## PROMPT
Find the line with "Click Report in the header breadcrumb" in the entries below, then output every line from it down to the line with "This screenshot has width=753, height=423.", exactly and with no pictures.

(Saved entries)
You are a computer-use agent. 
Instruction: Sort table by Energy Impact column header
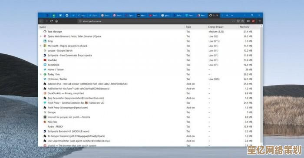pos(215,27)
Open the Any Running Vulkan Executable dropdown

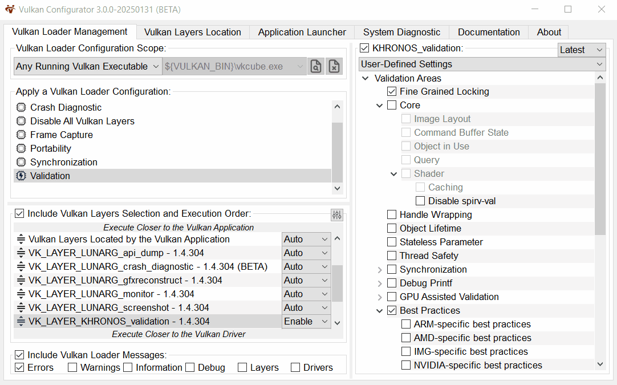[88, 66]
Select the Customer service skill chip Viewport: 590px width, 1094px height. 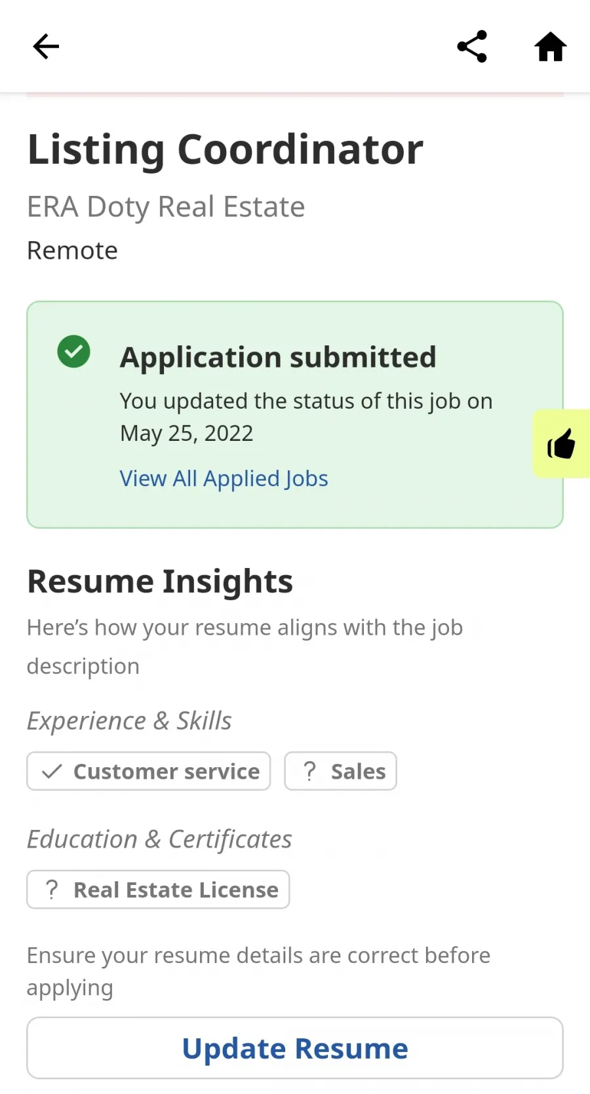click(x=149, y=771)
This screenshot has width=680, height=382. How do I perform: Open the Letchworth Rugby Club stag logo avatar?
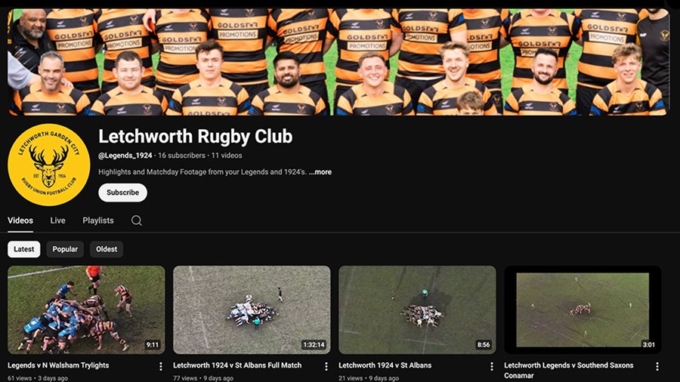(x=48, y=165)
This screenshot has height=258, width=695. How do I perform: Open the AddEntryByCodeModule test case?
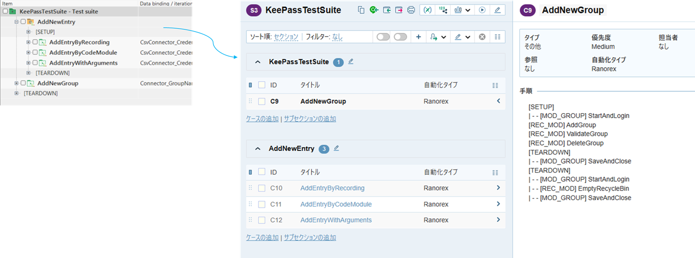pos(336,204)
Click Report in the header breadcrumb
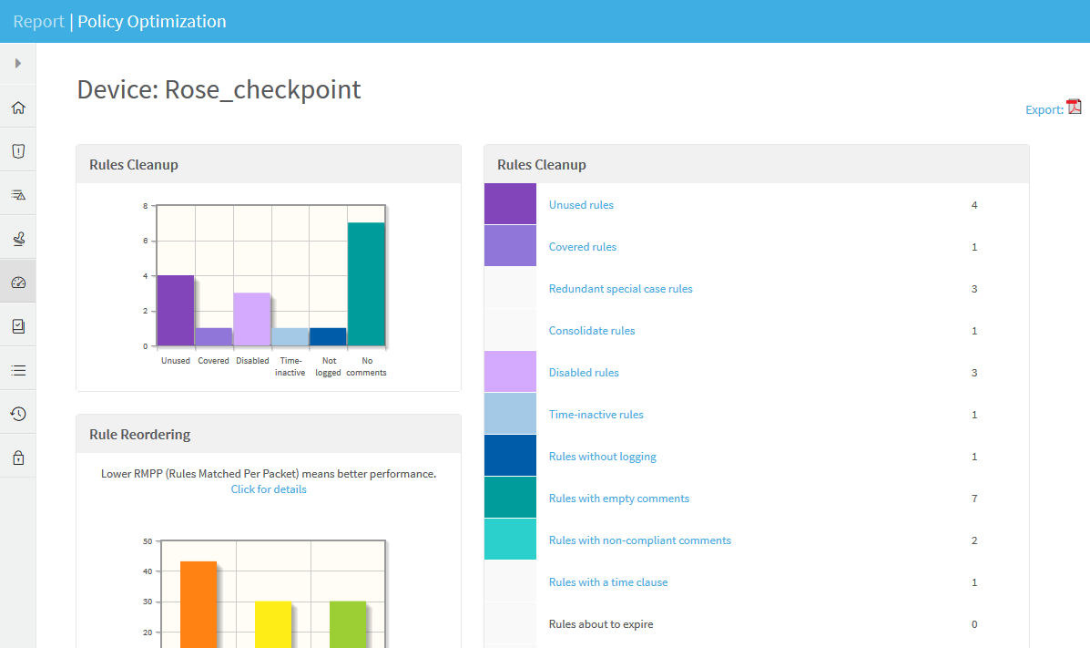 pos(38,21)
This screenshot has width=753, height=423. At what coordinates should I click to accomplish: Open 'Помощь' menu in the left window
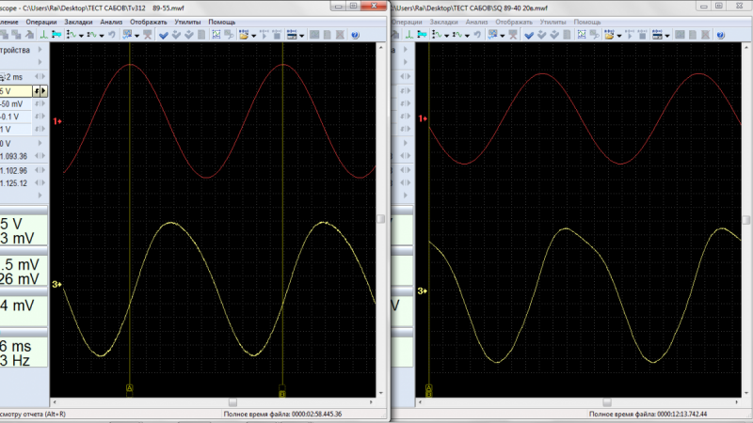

---

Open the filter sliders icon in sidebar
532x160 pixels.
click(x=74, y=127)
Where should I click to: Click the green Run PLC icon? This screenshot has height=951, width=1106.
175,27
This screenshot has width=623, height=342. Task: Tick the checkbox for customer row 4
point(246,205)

## SOLUTION TO THE EXERCISE
Click Report in the header breadcrumb
 pos(38,21)
This screenshot has width=753, height=423. At what coordinates should I click to accomplish: Open 'Помощь' menu in the left window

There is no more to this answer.